A key learning has been that choosing one level of abstraction for your application is not an irreversible architectural decision. In the same application, you can mix different APIs, depending on the level of control you need at that specific step.

Scaling horizontally

To process billions of raw events and grow with the business, the ability to scale was an essential requirement for PostNL. Apache Flink is designed to scale horizontally, distributing processing and application state across multiple processing nodes, with the ability to scale out further when the workload grows.

For this particular use case, PostNL had to aggregate the sheer volume of raw events with similar characteristics and over time, to reduce their cardinality and make the data flow manageable for the other systems downstream. These aggregations go beyond simple transformations that handle one event at a time. They require a framework capable of stateful stream processing. This is exactly the type of use case Apache Flink was designed for.

Advanced event time semantics

Apache Flink emphasizes event time processing, which enables accurate and consistent handling of data with respect to the time it occurred. By providing built-in support for event time semantics, Flink can handle out-of-order events and late data gracefully. This capability was fundamental for PostNL. As mentioned, IoT generated events may arrive late and out of order. However, the aggregation logic must be based on the moment the measurement was actually taken by the device—the event time—and not when it’s processed.

Resiliency and guarantees

PostNL had to make sure no data sent from the device is lost, even in case of failure or restart of the application. Apache Flink offers strong fault tolerance guarantees through its distributed snapshot-based checkpointing mechanism. In the event of failures, Flink can recover the state of the computations and achieve exactly-once semantics of the result. For example, each event from a device is never missed nor counted twice, even in the event of an application failure.

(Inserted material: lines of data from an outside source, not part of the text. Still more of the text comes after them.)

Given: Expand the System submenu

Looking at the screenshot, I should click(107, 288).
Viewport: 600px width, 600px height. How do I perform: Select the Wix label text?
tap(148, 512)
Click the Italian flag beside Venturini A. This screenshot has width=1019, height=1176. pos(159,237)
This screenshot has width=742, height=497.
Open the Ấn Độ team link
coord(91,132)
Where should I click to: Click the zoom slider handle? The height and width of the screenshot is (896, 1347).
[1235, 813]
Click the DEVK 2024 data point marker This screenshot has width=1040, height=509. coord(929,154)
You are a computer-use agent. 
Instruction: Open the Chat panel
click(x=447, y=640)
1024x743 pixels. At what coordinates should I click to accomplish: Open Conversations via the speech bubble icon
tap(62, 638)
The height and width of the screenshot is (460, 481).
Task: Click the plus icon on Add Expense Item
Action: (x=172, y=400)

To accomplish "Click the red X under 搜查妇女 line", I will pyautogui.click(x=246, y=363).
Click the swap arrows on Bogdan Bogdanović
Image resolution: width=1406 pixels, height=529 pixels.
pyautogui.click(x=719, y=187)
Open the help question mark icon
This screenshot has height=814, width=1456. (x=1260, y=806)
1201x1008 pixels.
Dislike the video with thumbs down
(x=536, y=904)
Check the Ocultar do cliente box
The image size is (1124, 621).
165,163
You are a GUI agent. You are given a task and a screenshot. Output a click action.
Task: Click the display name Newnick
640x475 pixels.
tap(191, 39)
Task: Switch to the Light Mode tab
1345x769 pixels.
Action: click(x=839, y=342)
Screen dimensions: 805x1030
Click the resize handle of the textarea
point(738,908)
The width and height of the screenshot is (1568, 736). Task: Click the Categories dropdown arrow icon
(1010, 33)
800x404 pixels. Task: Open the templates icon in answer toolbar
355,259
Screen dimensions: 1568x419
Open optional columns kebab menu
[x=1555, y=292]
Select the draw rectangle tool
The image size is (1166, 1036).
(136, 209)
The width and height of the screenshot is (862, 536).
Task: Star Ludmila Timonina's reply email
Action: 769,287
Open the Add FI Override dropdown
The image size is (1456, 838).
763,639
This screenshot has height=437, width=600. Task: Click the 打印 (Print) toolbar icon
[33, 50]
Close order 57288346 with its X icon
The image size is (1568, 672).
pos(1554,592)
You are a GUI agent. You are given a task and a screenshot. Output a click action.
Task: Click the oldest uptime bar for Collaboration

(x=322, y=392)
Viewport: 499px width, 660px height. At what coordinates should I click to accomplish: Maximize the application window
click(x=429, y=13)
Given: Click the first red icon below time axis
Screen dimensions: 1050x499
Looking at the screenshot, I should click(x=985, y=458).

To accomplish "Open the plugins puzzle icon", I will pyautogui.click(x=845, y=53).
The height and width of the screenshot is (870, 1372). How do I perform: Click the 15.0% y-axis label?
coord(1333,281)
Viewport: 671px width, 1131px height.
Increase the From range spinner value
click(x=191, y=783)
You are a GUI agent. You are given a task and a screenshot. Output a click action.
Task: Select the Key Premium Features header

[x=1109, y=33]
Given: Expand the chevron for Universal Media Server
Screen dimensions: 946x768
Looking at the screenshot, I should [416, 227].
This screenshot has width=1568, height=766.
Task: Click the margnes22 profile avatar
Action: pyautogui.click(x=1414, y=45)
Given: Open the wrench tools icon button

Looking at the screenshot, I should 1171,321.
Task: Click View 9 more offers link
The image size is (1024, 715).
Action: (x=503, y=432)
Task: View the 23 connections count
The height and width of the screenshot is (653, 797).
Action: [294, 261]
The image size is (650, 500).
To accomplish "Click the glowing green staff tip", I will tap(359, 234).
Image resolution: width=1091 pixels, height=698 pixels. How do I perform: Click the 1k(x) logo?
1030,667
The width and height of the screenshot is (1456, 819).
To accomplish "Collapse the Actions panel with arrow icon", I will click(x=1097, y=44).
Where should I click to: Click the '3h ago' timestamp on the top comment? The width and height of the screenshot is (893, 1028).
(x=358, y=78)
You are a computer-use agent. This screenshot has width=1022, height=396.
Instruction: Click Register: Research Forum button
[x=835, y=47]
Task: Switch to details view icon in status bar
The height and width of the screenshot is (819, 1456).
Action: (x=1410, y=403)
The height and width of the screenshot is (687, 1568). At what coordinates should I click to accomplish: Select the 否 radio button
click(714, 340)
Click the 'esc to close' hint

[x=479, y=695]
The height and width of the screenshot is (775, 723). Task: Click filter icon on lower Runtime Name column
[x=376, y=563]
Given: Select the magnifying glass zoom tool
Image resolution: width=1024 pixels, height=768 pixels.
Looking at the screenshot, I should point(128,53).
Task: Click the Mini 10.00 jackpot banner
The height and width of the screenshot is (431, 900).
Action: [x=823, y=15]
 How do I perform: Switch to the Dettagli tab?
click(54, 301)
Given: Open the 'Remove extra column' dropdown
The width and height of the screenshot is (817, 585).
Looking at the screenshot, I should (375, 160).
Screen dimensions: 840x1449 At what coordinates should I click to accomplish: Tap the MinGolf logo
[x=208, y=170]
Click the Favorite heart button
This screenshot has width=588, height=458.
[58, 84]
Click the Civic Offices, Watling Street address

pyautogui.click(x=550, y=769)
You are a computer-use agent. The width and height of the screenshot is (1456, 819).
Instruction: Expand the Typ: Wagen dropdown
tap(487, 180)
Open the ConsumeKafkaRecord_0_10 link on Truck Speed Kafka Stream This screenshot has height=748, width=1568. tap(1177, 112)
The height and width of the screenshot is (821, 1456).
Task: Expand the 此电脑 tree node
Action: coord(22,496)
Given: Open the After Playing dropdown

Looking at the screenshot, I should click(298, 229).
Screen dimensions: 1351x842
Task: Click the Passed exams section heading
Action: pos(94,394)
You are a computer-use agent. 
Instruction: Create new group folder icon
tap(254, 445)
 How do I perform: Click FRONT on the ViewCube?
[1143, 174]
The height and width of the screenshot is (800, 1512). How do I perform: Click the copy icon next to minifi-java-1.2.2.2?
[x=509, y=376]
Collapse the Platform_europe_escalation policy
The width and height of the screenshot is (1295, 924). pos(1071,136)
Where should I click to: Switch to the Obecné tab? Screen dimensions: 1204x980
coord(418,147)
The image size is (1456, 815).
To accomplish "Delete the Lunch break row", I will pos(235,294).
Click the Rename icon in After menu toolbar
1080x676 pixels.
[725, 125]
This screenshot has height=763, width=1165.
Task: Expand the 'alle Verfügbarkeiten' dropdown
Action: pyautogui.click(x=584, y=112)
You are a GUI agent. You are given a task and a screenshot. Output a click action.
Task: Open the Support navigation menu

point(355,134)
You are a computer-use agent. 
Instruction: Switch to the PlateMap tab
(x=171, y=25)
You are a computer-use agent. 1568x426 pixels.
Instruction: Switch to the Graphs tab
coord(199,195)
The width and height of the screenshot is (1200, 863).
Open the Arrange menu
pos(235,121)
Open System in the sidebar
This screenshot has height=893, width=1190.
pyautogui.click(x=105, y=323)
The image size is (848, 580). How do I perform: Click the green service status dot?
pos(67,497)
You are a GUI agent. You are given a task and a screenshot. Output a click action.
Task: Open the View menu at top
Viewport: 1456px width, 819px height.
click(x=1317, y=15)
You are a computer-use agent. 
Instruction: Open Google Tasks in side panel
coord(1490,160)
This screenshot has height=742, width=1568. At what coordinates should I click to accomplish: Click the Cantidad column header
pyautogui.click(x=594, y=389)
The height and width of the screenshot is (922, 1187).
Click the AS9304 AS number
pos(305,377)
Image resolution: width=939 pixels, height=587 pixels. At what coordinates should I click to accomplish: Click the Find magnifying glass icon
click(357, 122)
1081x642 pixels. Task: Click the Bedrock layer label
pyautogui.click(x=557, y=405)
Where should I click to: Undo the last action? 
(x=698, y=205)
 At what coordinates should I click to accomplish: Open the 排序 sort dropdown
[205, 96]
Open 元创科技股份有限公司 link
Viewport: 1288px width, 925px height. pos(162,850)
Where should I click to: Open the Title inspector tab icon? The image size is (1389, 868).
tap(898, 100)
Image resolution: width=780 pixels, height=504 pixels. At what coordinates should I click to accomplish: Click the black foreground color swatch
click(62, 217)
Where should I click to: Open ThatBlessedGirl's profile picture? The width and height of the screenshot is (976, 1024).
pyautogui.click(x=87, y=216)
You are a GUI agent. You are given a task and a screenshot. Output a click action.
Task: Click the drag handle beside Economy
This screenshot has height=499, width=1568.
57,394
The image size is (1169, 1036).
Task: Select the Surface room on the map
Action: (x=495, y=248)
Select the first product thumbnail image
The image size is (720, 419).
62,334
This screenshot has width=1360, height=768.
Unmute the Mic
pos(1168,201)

The journey of choosing the right Apache Flink API

A key requirement of the migration was reproducing exactly the behavior of the legacy aggregation application, as expected by the downstream systems that can’t be modified. This introduced several additional challenges, in particular around windowing semantics and late event handling.

As we have seen, in IoT, events may be out of order by several minutes. Apache Flink offers two high-level concepts for implementing event time semantics with out-of-order events: watermarks and allowed lateness.

Apache Flink provides a range of flexible APIs with different levels of abstraction. After some initial research, Flink-SQL and the Table API were discarded. These higher levels of abstraction provide advanced windowing and event time semantics, but couldn’t provide the fine-grained control PostNL needed to reproduce exactly the behavior of the legacy application.

The lower level of abstraction of the DataStream API also offers windowing aggregation capabilities, and allows you to customize the behaviors with custom triggers, evictors, and handling late events by setting an allowed lateness.

Unfortunately, the legacy application was designed to handle late events in a peculiar way. The result was a hybrid event time and processing time logic that couldn’t be easily reproduced using high-level Apache Flink primitives.

Fortunately, Apache Flink offers a further lower level of abstraction, the ProcessFunction API. With this API, you have the finest-grained control on application state, and you can use timers to implement virtually any custom time-based logic.

PostNL decided to go in this direction. The aggregation was implemented using a KeyedProcessFunction that provides a way to perform arbitrary stateful processing on keyed streams—logically partitioned streams. Raw events from each IoT device are aggregated based on their event time (the timestamp written on the event by the source device) and the results of each window is emitted based on processing time (the current system time).

This fine-grained control finally allowed PostNL to reproduce exactly the behavior expected by the downstream applications.

The journey to production readiness

Let’s explore the journey of migrating to Managed Service for Apache Flink, from the start of the project to the rollout to production.

Identifying requirements

The first step of the migration process focused on thoroughly understanding the existing system’s architecture and performance metrics. The goal was to provide a seamless transition to Managed Service for Apache Flink with minimal disruption to ongoing operations.

Understanding Apache Flink

PostNL needed to familiarize themselves with the Managed Service for Apache Flink application and its streaming processing capabilities, including built-in windowing strategies, aggregation functions, event time vs. processing time differences, and finally KeyProcessFunction and mechanisms for handling late events.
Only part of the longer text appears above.